Addled Father’s Road Map: A Mental Health Journey

Why bother with a blog:

Let’s start with a little background:

Recently, my wife started volunteering at the Children’s Hospital in Denver, CO with a group called the Mental Health Family Advisory Council (MHFAC). The group’s goal is to provide better understanding and communication of mental health issues to the Children’s Hospital leadership and staff by input garnered from the parent’s perspective. I was really proud of her for taking on this new challenge by giving her time back to a facility that has done so much to help our family. I really couldn’t see myself taking on a responsibility of this magnitude. Between my recent forced medical retirement, and my feelings about the inadequate mental health system that is supposed to help my children, I didn’t see myself being an asset.

_Data under study:_

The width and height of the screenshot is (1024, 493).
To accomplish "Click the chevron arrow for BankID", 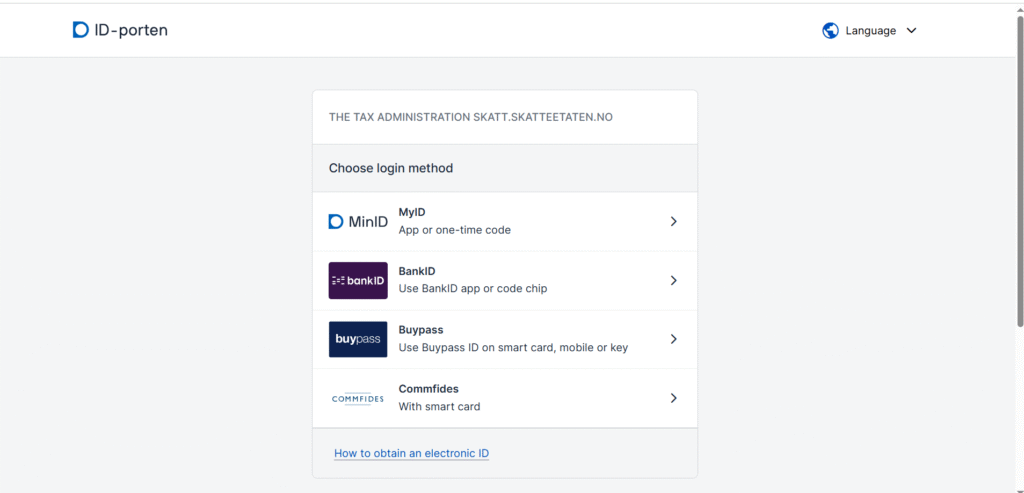I will point(674,281).
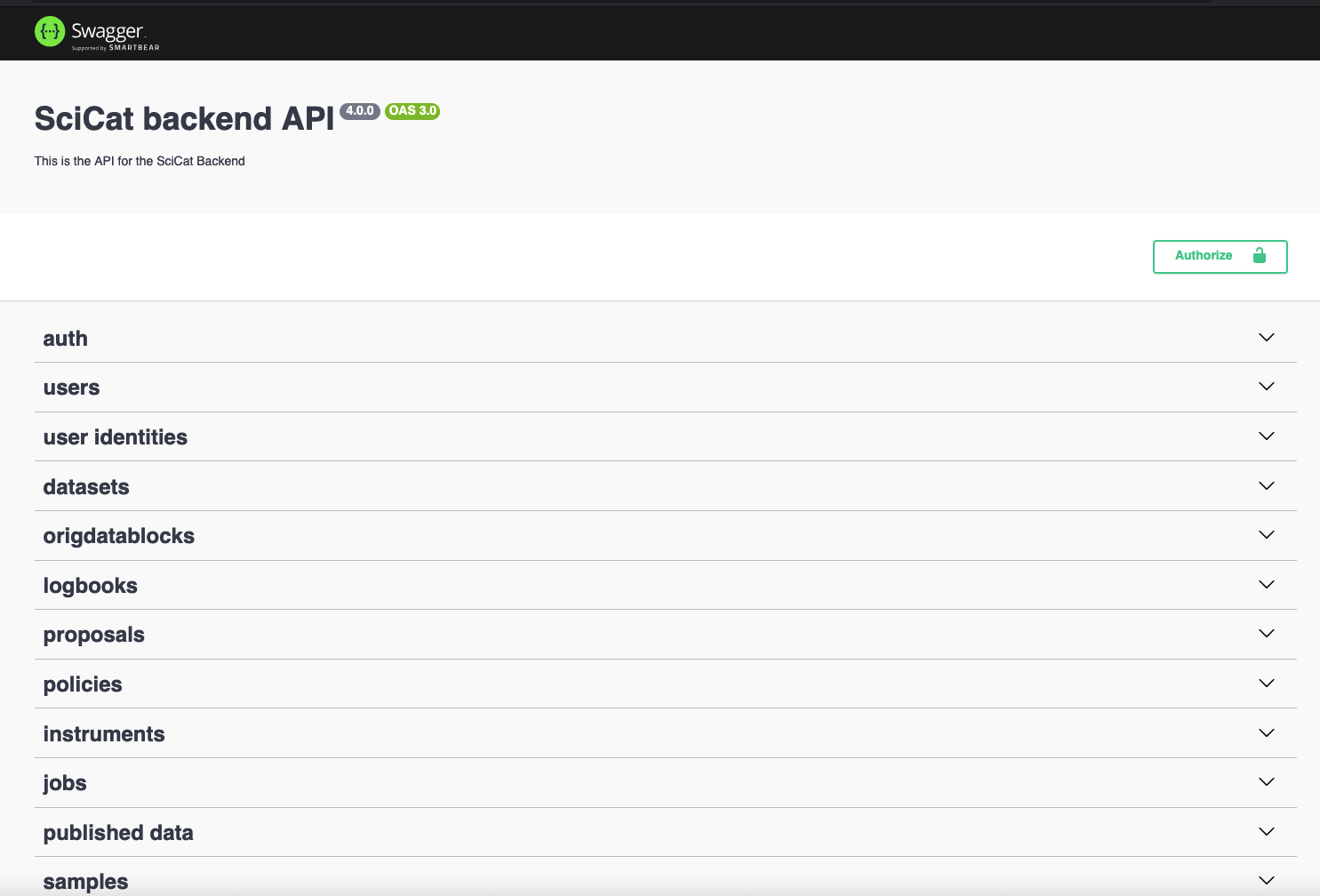
Task: Expand the users section chevron
Action: click(1267, 387)
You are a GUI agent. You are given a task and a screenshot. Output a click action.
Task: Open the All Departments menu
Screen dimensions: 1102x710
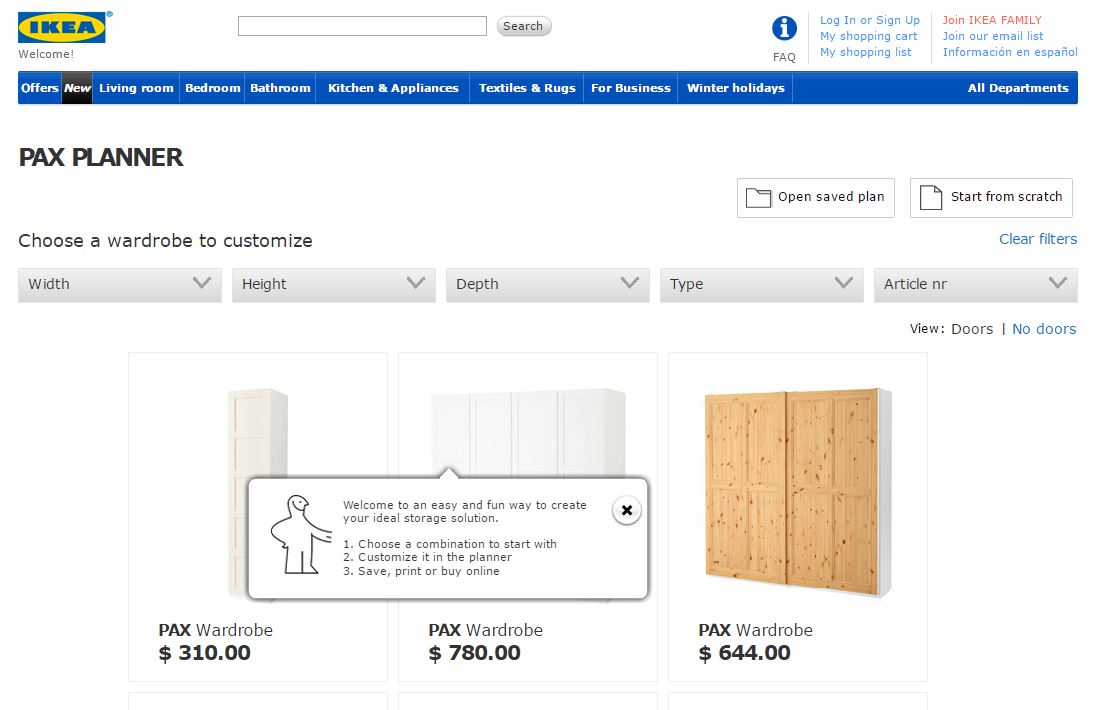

_Exercise prompt:_
In the mental health blog post, what is the name of the group the writer's wife volunteers with at the Children's Hospital?

_Solution to the problem:_
The Mental Health Family Advisory Council (MHFAC).